DATA PROVIDED –
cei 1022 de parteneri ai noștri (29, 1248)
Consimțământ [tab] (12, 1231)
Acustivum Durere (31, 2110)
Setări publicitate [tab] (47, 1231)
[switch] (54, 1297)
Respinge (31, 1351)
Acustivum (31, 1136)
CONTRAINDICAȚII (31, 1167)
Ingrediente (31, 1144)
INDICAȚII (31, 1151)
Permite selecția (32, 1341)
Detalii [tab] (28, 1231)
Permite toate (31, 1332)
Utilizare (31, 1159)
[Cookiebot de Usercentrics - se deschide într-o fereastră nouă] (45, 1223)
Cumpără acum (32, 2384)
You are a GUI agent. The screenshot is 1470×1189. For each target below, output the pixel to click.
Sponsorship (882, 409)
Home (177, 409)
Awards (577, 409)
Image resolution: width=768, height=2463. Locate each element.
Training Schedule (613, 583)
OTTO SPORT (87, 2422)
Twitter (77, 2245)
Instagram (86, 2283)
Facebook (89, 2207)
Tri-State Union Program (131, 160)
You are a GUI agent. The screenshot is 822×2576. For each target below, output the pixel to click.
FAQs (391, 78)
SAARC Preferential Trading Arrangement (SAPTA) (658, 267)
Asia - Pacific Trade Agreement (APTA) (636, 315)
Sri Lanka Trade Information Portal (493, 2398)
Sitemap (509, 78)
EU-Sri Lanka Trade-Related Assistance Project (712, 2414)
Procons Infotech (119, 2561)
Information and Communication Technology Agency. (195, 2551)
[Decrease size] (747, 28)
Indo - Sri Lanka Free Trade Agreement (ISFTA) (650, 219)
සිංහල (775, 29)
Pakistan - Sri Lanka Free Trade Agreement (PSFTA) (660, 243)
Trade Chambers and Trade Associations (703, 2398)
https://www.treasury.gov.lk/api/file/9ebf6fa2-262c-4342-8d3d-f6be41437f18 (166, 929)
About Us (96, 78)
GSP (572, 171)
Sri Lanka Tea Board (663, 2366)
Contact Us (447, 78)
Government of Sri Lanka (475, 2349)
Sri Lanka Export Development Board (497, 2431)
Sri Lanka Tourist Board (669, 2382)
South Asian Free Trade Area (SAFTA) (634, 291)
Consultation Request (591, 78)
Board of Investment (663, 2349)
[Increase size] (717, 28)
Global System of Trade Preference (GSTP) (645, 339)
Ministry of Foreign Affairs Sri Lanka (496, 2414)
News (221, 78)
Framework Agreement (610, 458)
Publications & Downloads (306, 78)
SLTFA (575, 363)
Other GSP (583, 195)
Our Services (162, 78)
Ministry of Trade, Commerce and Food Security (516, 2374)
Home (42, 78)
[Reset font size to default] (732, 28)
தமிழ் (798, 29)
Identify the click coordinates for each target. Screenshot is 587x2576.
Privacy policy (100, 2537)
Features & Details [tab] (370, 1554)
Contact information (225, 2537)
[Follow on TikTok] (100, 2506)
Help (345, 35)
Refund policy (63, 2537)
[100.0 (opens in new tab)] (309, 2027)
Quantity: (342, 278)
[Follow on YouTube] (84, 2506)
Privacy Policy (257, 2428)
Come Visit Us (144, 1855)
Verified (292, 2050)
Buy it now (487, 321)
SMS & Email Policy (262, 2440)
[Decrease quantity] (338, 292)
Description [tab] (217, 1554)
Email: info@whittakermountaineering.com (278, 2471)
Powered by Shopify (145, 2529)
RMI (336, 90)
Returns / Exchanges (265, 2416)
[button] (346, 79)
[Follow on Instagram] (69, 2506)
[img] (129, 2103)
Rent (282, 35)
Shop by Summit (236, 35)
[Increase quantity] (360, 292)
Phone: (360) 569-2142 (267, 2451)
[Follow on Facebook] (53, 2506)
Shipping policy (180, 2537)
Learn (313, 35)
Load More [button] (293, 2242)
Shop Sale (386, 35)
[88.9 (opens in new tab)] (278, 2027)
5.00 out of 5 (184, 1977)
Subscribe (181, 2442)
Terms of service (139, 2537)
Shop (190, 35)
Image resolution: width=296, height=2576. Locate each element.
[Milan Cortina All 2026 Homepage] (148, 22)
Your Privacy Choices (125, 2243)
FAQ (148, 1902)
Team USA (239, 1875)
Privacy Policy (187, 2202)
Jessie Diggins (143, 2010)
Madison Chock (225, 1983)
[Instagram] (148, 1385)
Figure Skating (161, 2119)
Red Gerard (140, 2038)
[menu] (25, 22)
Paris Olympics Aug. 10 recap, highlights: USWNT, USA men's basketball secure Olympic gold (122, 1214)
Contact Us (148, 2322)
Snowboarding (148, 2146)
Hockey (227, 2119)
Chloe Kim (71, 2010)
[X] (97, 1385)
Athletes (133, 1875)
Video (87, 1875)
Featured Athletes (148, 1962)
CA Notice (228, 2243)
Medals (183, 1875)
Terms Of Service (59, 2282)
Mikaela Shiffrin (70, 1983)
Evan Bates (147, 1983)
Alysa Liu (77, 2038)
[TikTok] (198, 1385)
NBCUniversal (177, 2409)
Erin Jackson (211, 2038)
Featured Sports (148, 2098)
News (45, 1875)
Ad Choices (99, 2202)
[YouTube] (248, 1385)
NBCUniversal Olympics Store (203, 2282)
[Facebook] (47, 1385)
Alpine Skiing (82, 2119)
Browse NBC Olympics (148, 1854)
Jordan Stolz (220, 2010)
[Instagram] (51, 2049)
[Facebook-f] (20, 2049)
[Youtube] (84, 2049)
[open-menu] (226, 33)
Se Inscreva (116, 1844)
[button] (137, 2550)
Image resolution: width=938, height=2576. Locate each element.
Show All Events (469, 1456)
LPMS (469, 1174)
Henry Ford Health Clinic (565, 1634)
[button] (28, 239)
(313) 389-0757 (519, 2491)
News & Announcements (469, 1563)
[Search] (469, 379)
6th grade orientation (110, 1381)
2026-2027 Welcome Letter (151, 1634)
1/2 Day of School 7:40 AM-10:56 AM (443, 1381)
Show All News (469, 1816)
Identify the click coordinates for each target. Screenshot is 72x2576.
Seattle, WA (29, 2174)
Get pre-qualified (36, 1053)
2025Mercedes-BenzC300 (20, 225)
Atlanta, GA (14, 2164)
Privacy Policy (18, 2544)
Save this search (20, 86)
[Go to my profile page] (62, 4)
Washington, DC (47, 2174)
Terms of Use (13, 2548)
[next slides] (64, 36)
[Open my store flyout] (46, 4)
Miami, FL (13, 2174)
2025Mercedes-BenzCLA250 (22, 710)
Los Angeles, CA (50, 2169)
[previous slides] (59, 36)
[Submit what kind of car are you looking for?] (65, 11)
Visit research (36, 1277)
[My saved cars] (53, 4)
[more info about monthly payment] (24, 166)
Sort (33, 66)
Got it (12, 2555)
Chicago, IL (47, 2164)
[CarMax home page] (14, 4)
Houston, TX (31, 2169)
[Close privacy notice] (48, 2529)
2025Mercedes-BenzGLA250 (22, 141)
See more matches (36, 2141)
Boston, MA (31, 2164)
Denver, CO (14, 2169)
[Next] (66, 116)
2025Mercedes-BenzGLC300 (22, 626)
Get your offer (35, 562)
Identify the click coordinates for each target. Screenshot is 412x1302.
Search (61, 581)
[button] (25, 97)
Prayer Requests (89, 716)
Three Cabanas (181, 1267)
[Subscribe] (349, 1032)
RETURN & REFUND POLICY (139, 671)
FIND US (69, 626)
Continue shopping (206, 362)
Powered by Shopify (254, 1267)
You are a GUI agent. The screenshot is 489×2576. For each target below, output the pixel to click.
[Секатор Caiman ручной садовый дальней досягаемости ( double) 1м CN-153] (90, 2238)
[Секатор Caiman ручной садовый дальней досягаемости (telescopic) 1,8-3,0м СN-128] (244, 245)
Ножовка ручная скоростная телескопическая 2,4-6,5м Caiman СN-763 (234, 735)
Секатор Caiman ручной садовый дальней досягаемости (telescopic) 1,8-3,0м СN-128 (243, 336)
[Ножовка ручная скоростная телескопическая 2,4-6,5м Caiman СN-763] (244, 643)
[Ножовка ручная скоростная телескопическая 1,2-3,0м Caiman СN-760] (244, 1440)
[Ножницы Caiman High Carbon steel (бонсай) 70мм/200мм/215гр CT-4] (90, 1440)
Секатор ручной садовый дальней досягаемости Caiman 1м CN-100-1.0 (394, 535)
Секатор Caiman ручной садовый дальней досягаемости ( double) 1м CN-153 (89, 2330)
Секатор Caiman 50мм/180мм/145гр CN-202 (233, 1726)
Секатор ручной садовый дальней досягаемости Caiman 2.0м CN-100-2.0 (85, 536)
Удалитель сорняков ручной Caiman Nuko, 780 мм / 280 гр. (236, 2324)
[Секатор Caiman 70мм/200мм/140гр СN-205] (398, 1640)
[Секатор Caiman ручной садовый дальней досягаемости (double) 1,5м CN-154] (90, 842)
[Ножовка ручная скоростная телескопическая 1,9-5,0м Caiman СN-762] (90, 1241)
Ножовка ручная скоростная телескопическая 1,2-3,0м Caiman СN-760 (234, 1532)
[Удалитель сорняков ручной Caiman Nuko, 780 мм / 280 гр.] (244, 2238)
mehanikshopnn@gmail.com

YOUR ASSIGNMENT –
Lines from the start of the material through the line containing "[Decrease size] (747, 28)" are wanted. Write them out exactly.

OUTPUT –
cei 1022 de parteneri ai noștri (29, 1248)
Consimțământ [tab] (12, 1231)
Acustivum Durere (31, 2110)
Setări publicitate [tab] (47, 1231)
[switch] (54, 1297)
Respinge (31, 1351)
Acustivum (31, 1136)
CONTRAINDICAȚII (31, 1167)
Ingrediente (31, 1144)
INDICAȚII (31, 1151)
Permite selecția (32, 1341)
Detalii [tab] (28, 1231)
Permite toate (31, 1332)
Utilizare (31, 1159)
[Cookiebot de Usercentrics - se deschide într-o fereastră nouă] (45, 1223)
Cumpără acum (32, 2384)
You are a GUI agent. The screenshot is 1470×1189. For each target below, output the pixel to click.
Sponsorship (882, 409)
Home (177, 409)
Awards (577, 409)
Image resolution: width=768, height=2463. Locate each element.
Training Schedule (613, 583)
OTTO SPORT (87, 2422)
Twitter (77, 2245)
Instagram (86, 2283)
Facebook (89, 2207)
Tri-State Union Program (131, 160)
You are a GUI agent. The screenshot is 822×2576. For each target below, output the pixel to click.
FAQs (391, 78)
SAARC Preferential Trading Arrangement (SAPTA) (658, 267)
Asia - Pacific Trade Agreement (APTA) (636, 315)
Sri Lanka Trade Information Portal (493, 2398)
Sitemap (509, 78)
EU-Sri Lanka Trade-Related Assistance Project (712, 2414)
Procons Infotech (119, 2561)
Information and Communication Technology Agency. (195, 2551)
[Decrease size] (747, 28)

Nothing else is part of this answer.